» Task to carry out
Which of the lines below mention the word "will"? Pull each one out.

(Records from a collection)
━━━━━━
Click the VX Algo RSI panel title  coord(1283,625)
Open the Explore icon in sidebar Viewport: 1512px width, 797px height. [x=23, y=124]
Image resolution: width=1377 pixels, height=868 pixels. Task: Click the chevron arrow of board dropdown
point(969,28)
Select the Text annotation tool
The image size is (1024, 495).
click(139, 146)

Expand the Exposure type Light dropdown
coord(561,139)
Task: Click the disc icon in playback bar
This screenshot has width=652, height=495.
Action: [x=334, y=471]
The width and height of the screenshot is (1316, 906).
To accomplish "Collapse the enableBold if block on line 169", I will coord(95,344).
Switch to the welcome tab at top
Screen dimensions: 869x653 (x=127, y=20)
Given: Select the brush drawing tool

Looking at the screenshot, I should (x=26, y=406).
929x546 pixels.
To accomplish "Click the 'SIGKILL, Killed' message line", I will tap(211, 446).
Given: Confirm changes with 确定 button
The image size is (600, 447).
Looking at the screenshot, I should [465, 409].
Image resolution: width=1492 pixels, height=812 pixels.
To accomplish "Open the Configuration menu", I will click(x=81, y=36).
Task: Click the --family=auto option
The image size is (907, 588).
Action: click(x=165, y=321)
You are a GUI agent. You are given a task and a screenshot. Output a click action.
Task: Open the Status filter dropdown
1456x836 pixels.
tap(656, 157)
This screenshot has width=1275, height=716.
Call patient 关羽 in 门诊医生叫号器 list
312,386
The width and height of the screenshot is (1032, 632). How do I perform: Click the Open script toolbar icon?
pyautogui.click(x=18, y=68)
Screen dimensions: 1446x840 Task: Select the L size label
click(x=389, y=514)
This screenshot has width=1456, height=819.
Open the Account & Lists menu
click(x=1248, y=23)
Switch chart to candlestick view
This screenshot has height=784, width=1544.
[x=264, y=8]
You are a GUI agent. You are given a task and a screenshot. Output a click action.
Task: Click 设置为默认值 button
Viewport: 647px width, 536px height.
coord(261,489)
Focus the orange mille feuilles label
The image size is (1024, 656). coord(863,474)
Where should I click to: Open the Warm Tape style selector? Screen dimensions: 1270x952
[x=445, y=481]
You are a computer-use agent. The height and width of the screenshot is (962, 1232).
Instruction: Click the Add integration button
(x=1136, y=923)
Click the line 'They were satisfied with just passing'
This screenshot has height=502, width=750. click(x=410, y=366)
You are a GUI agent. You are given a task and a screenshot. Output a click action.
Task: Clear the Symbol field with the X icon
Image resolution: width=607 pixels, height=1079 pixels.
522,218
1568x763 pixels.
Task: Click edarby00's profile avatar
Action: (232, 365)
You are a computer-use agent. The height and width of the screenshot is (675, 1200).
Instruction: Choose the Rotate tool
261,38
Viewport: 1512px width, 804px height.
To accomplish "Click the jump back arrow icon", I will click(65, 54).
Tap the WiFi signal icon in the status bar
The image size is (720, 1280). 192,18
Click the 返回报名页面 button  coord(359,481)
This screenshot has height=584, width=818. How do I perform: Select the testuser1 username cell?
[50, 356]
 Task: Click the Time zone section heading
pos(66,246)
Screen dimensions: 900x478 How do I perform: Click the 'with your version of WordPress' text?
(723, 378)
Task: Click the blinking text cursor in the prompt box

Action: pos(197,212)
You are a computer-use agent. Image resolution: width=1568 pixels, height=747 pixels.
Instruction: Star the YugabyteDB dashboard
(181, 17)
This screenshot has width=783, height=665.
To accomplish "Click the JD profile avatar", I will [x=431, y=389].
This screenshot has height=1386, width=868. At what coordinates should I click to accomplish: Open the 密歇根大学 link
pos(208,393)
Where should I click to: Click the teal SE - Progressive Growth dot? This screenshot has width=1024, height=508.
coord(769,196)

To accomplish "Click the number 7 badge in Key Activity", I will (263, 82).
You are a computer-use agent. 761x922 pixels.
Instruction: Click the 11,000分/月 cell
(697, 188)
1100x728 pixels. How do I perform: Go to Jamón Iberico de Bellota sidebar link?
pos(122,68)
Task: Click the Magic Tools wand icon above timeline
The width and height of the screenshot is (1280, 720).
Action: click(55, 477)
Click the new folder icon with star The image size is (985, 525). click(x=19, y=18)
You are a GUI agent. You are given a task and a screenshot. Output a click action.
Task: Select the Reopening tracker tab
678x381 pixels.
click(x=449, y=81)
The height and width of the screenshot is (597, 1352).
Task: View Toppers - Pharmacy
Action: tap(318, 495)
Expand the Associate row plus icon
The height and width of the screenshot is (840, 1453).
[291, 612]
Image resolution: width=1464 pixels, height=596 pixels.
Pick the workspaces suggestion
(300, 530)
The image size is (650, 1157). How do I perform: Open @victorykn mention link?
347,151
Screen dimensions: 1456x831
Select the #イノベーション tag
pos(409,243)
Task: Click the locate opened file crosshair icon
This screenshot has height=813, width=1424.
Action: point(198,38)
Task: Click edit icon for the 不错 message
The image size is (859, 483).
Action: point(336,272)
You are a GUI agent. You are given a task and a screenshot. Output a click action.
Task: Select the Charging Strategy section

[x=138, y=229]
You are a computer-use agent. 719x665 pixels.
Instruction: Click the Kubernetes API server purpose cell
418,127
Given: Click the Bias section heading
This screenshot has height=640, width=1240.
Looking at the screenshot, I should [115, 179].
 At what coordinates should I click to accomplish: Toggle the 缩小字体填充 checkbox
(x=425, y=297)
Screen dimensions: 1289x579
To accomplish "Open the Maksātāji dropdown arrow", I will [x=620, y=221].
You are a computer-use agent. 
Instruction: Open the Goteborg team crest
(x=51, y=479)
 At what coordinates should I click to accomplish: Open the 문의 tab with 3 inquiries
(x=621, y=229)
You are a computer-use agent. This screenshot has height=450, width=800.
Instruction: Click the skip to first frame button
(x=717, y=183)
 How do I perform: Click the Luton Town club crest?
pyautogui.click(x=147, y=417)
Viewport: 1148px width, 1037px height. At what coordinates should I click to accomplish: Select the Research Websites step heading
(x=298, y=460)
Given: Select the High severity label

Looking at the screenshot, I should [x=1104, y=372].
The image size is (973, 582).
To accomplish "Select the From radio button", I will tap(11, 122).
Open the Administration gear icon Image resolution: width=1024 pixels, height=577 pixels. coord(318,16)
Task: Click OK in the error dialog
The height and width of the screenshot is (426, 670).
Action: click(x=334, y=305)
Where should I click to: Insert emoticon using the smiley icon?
━━━━━━
» Task response
To accomplish "Collapse the enableBold if block on line 169", I will coord(95,344).
To accomplish "Click the 'SIGKILL, Killed' message line", I will tap(211, 446).
To accomplish "Open the Configuration menu", I will click(x=81, y=36).
To accomplish "Click the jump back arrow icon", I will click(65, 54).
To accomplish "Click the JD profile avatar", I will [x=431, y=389].
To accomplish "Click the number 7 badge in Key Activity", I will (263, 82).
To accomplish "Open the Maksātāji dropdown arrow", I will [x=620, y=221].
To accomplish "Select the From radio button", I will tap(11, 122).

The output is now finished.